Data to use
•••

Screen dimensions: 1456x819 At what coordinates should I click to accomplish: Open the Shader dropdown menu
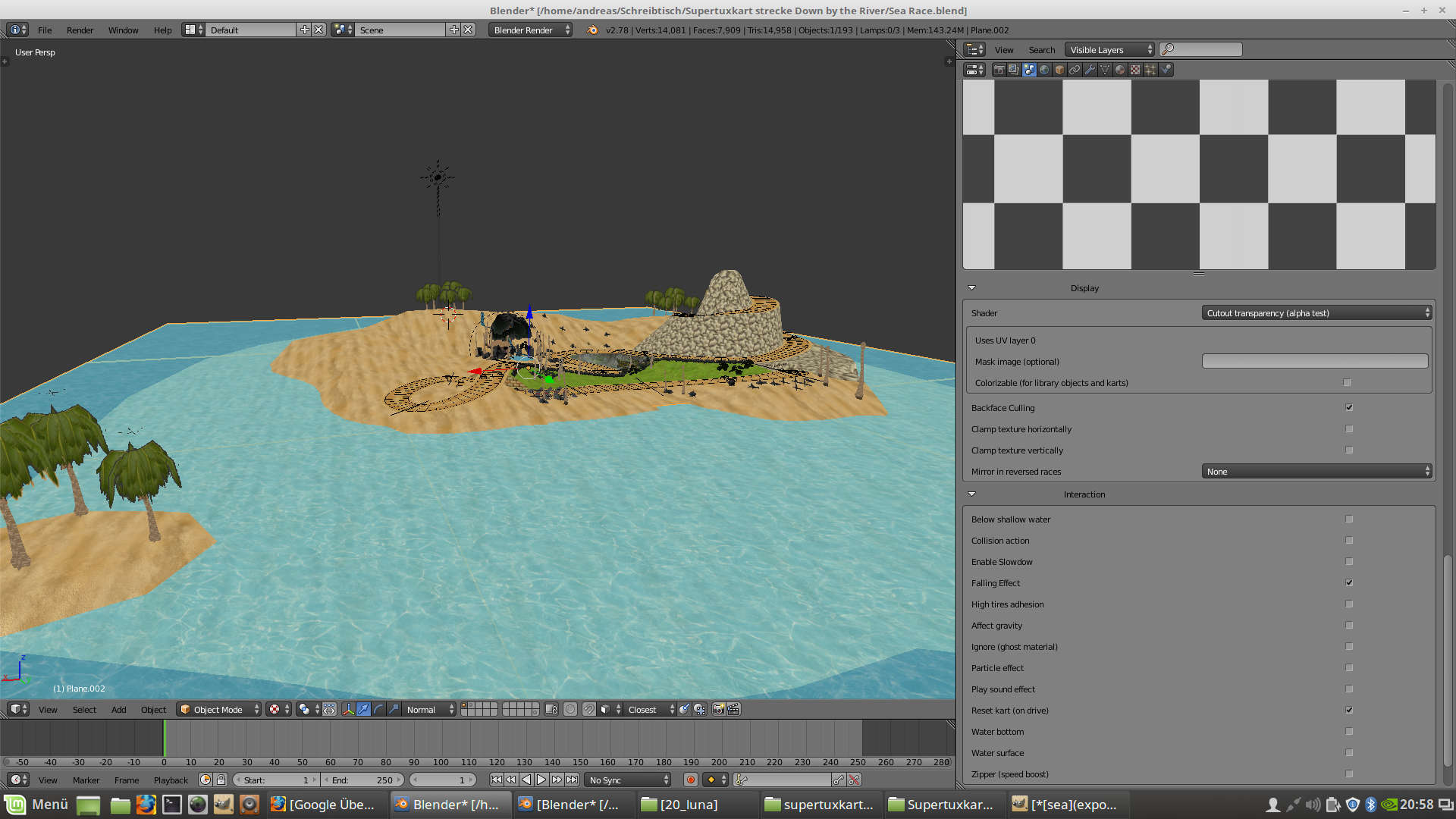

•••

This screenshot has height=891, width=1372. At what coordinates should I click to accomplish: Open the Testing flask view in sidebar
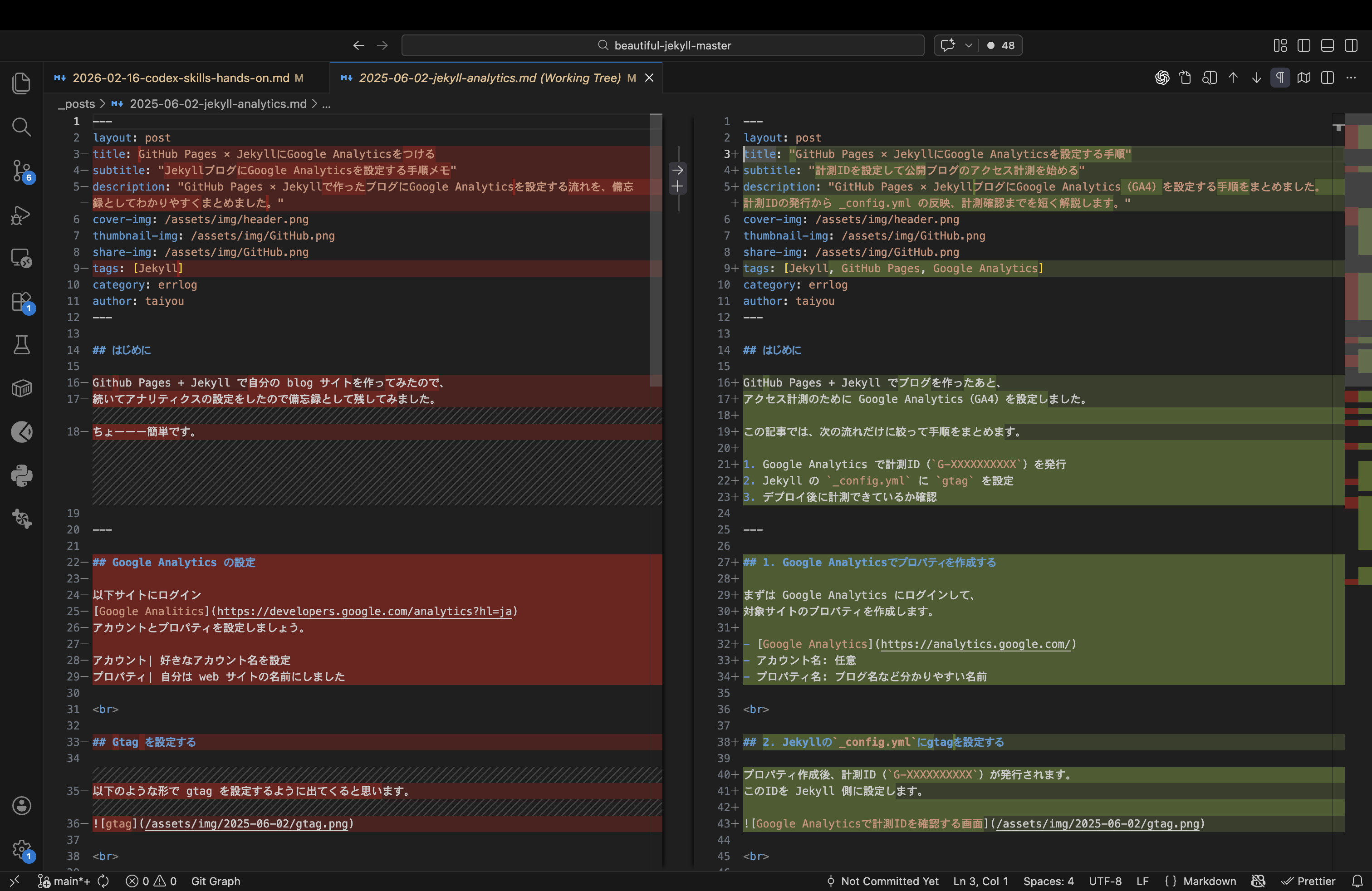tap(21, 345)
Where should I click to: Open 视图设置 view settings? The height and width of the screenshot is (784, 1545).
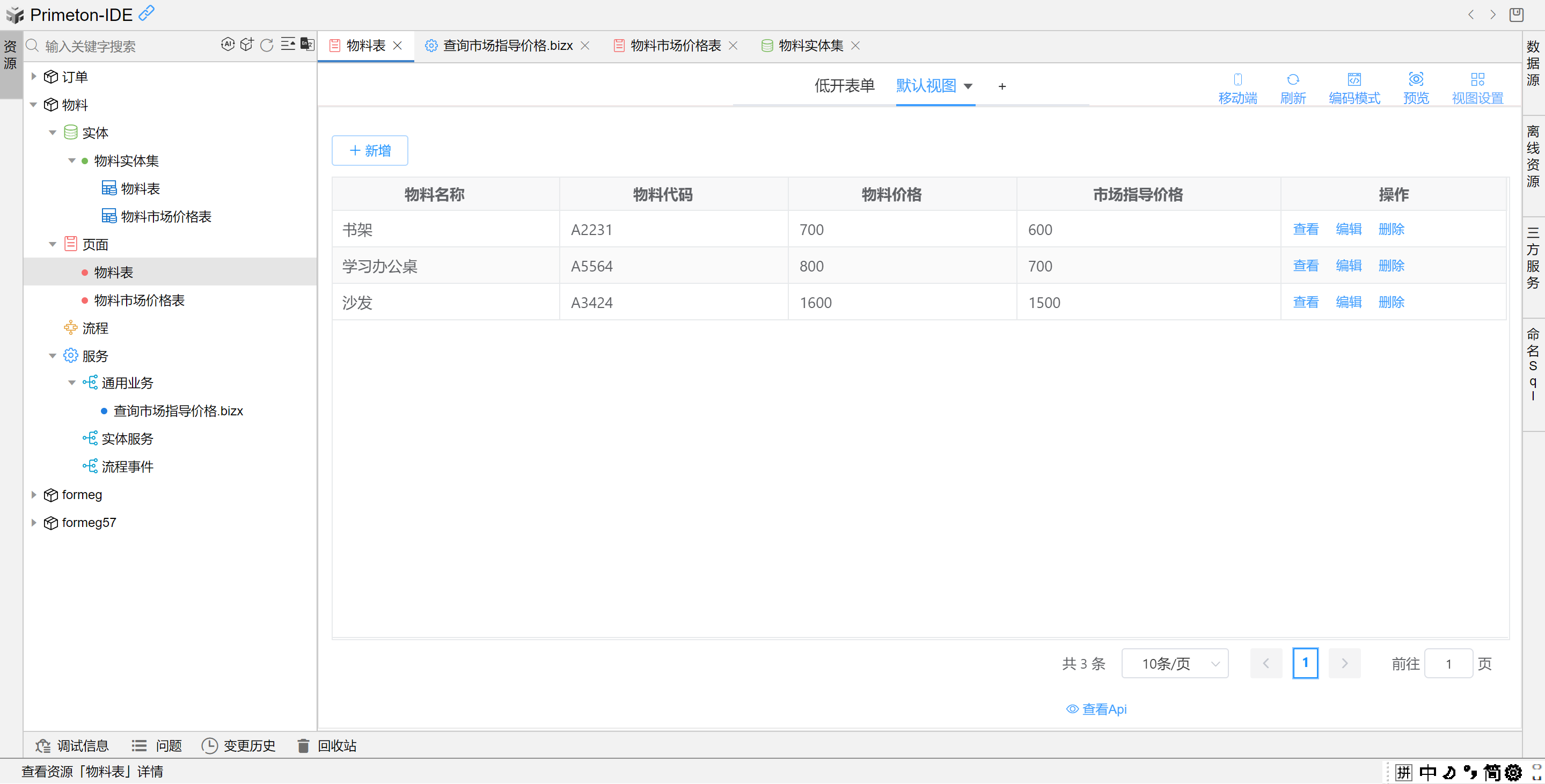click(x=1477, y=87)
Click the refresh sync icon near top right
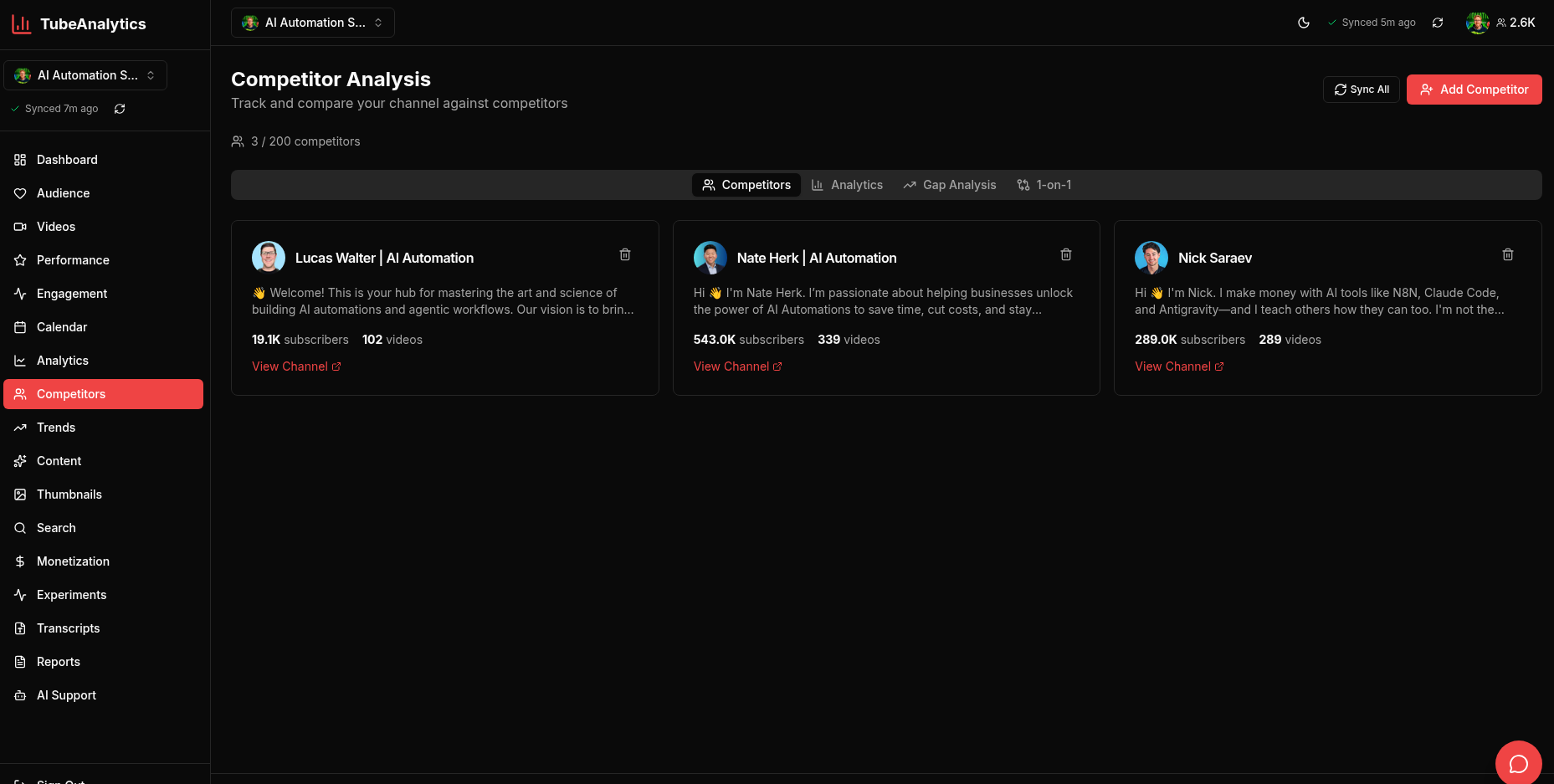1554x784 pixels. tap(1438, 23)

•••

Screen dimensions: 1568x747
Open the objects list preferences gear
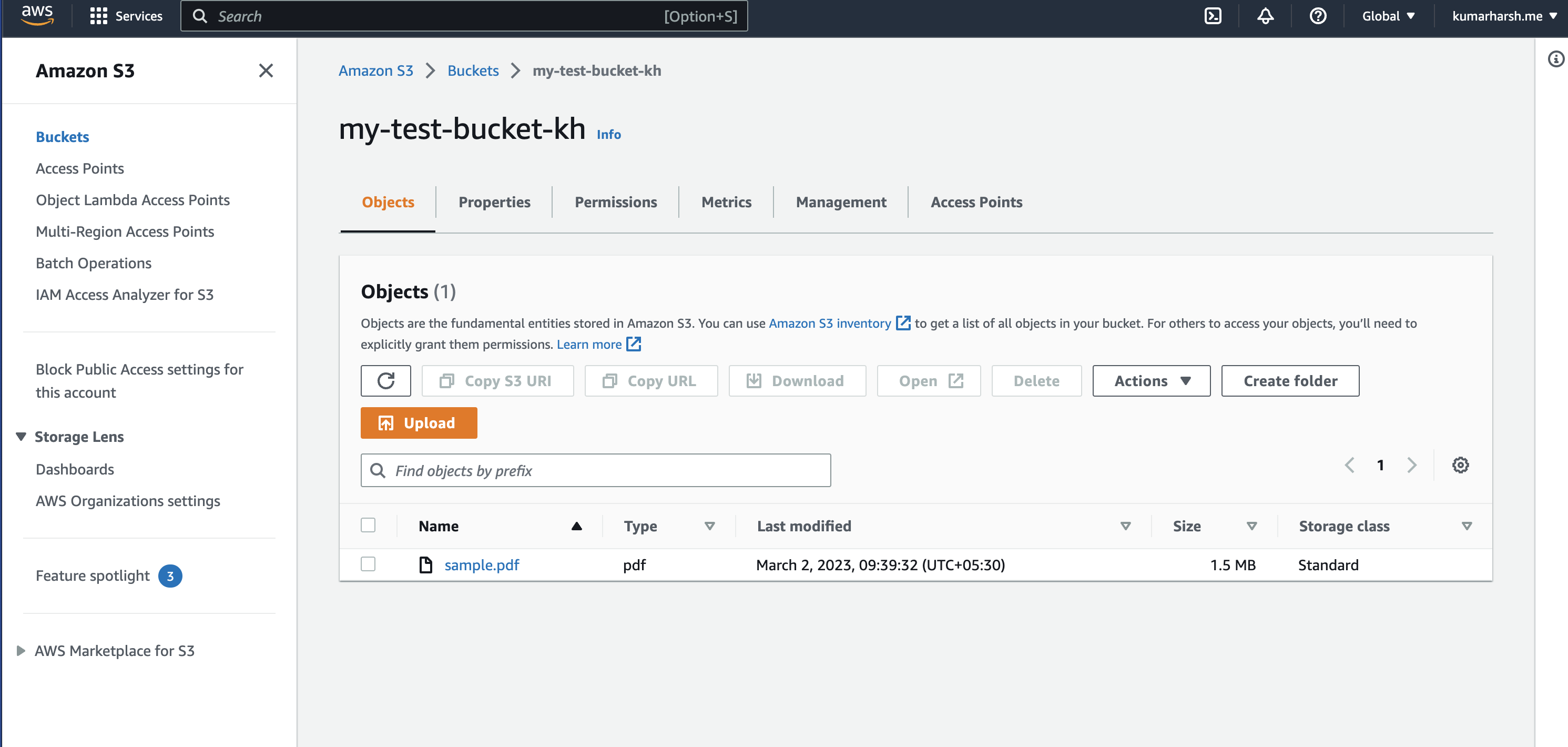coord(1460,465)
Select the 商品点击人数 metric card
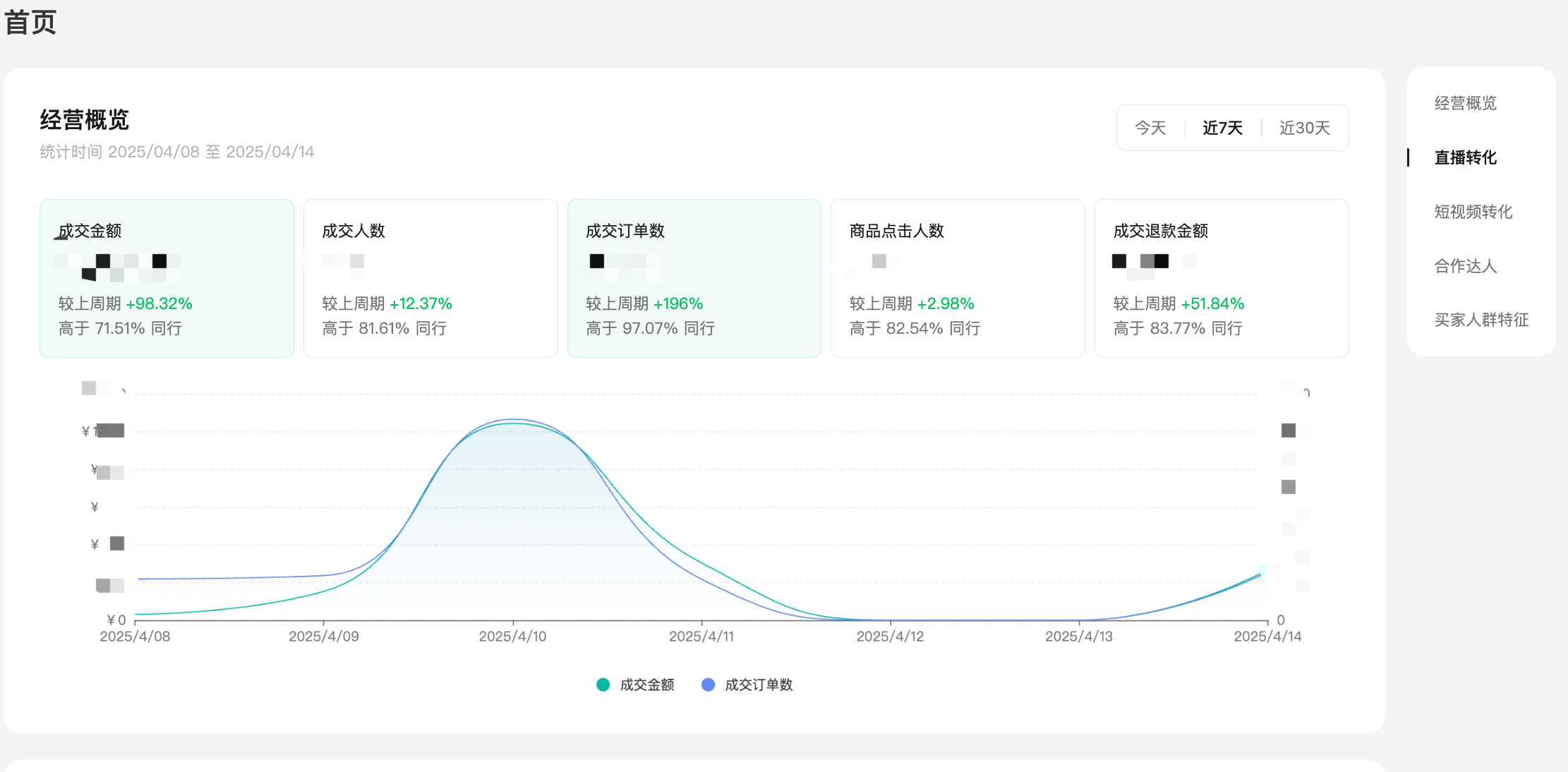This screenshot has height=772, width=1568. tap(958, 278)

•••

Work item
Which lines of the records contain "dimensions"? Show each of them.

Answer to the exercise
Screen dimensions: 1456x819 At what coordinates should I click to accomplish: Open the Shader dropdown menu
Screen dimensions: 1568x747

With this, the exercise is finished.